_What you are asked to do:_ Task for the records below: copy exactly, and only, the line containing "Where should I" and every line after it to the end, with pictures left out.

START Data shown

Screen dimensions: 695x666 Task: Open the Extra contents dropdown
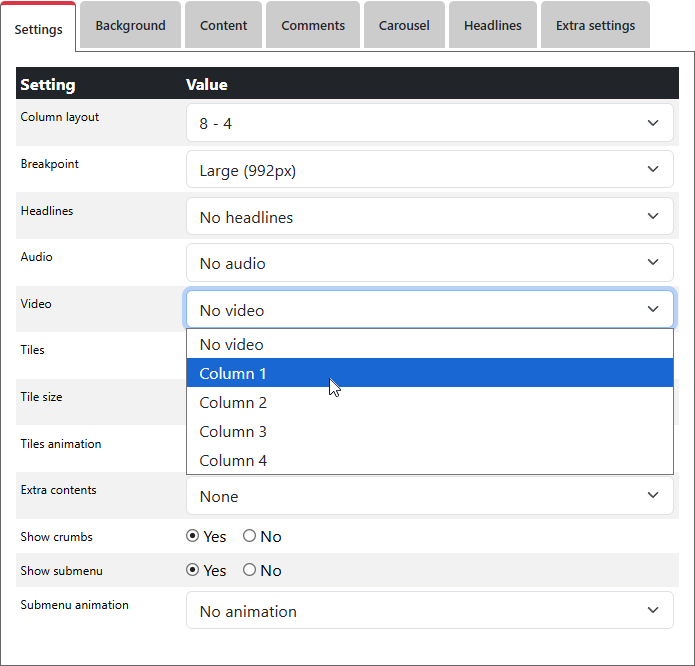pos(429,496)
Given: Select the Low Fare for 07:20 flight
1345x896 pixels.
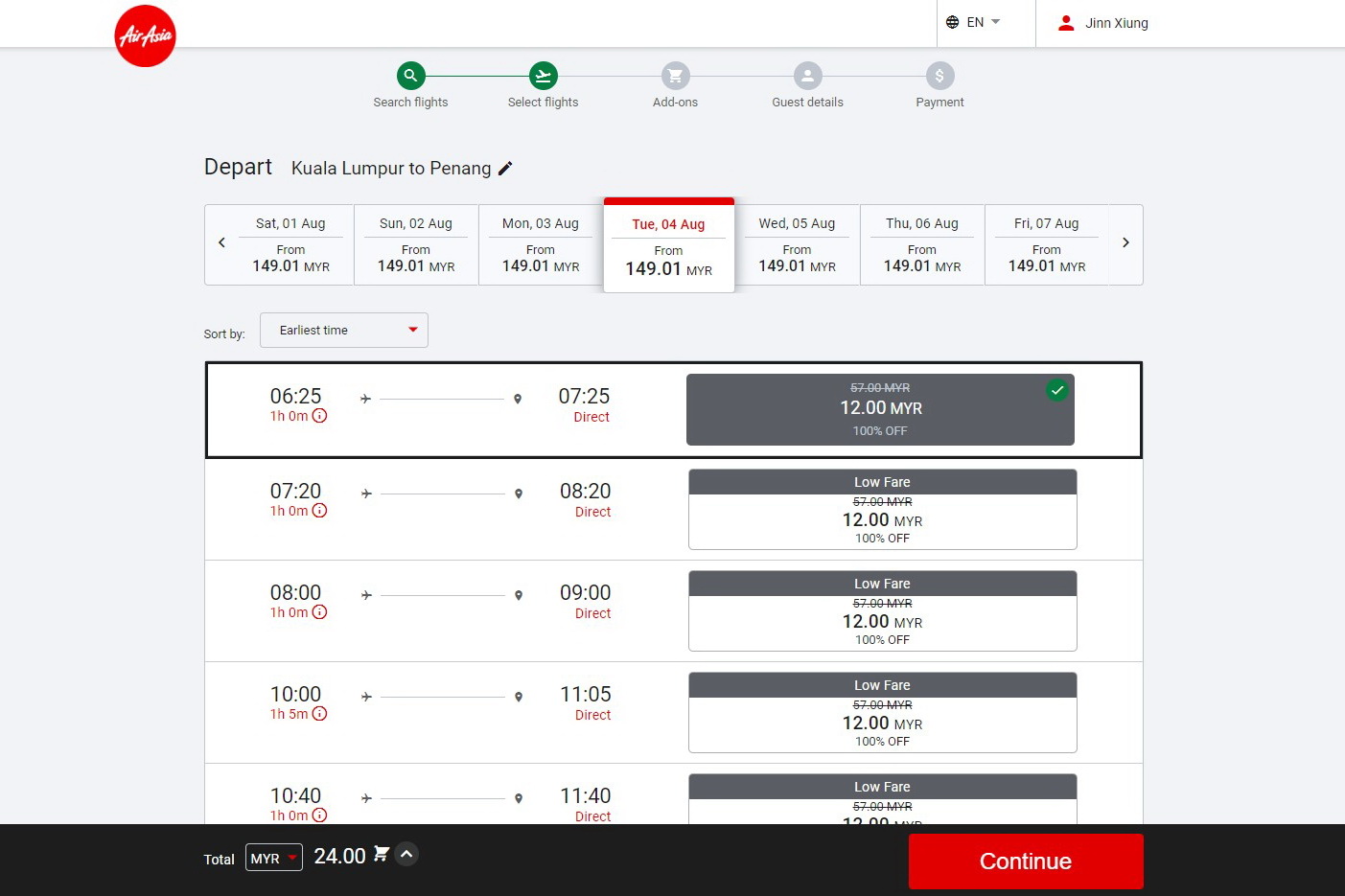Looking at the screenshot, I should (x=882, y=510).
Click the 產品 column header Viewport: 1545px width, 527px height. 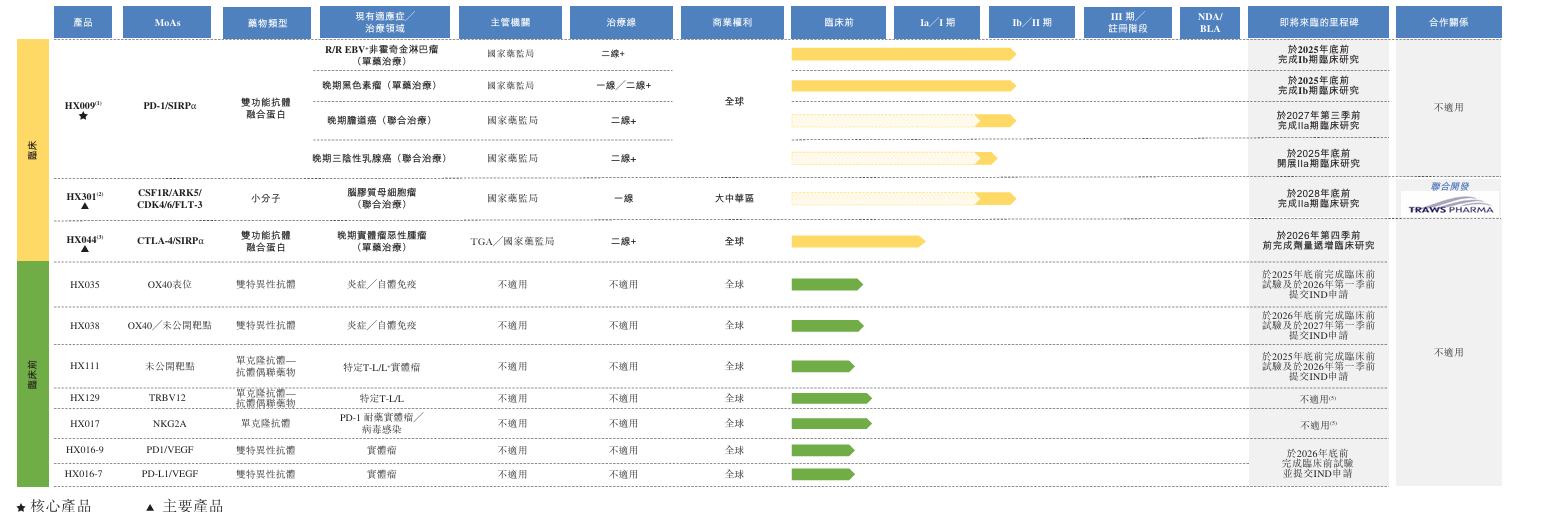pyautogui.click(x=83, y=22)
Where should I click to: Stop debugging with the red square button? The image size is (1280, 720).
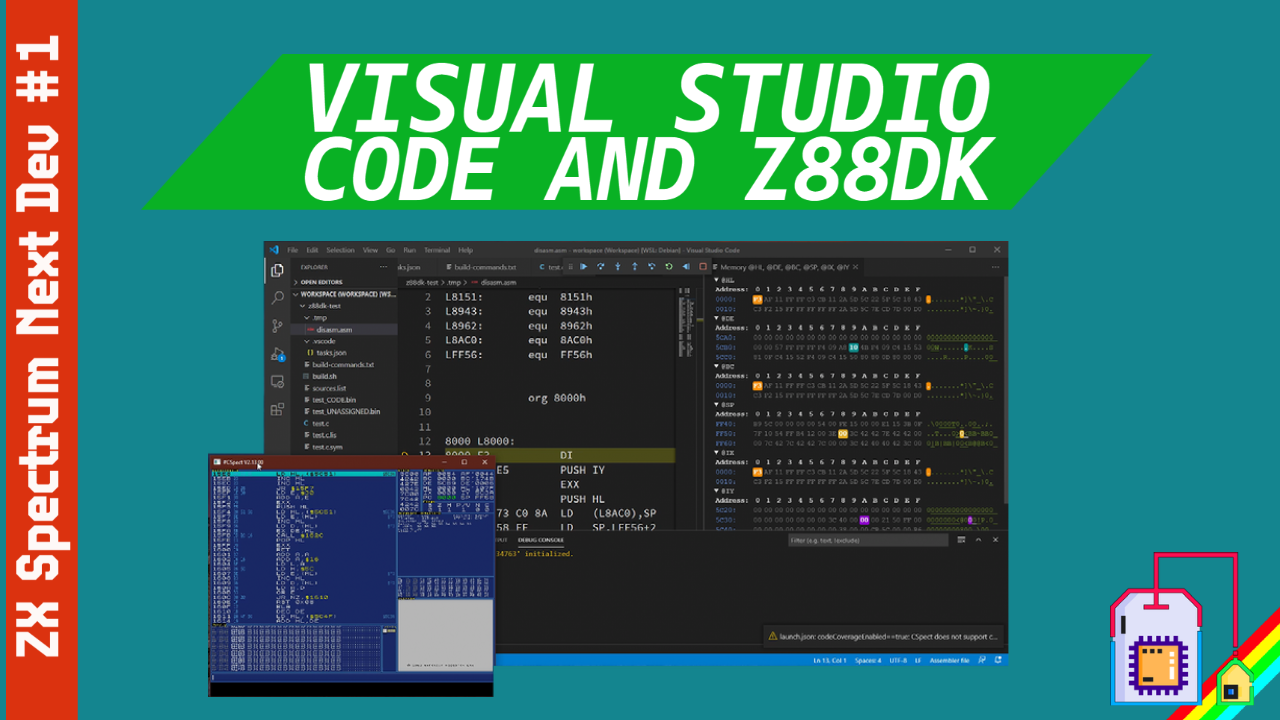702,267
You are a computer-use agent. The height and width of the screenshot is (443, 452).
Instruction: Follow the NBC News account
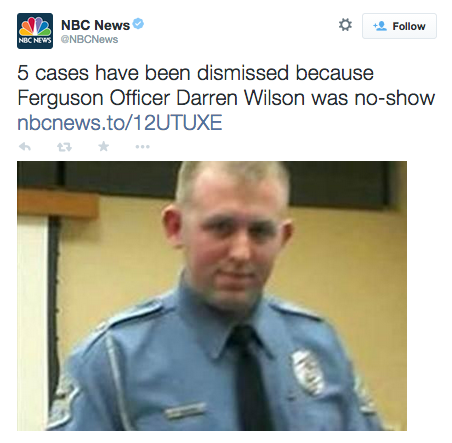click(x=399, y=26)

END Data shown

_Result below:_
Where should I click to: Stop debugging with the red square button? The image size is (1280, 720).
702,267
You are a computer-use agent. The height and width of the screenshot is (443, 452).
Instruction: Follow the NBC News account
click(x=399, y=26)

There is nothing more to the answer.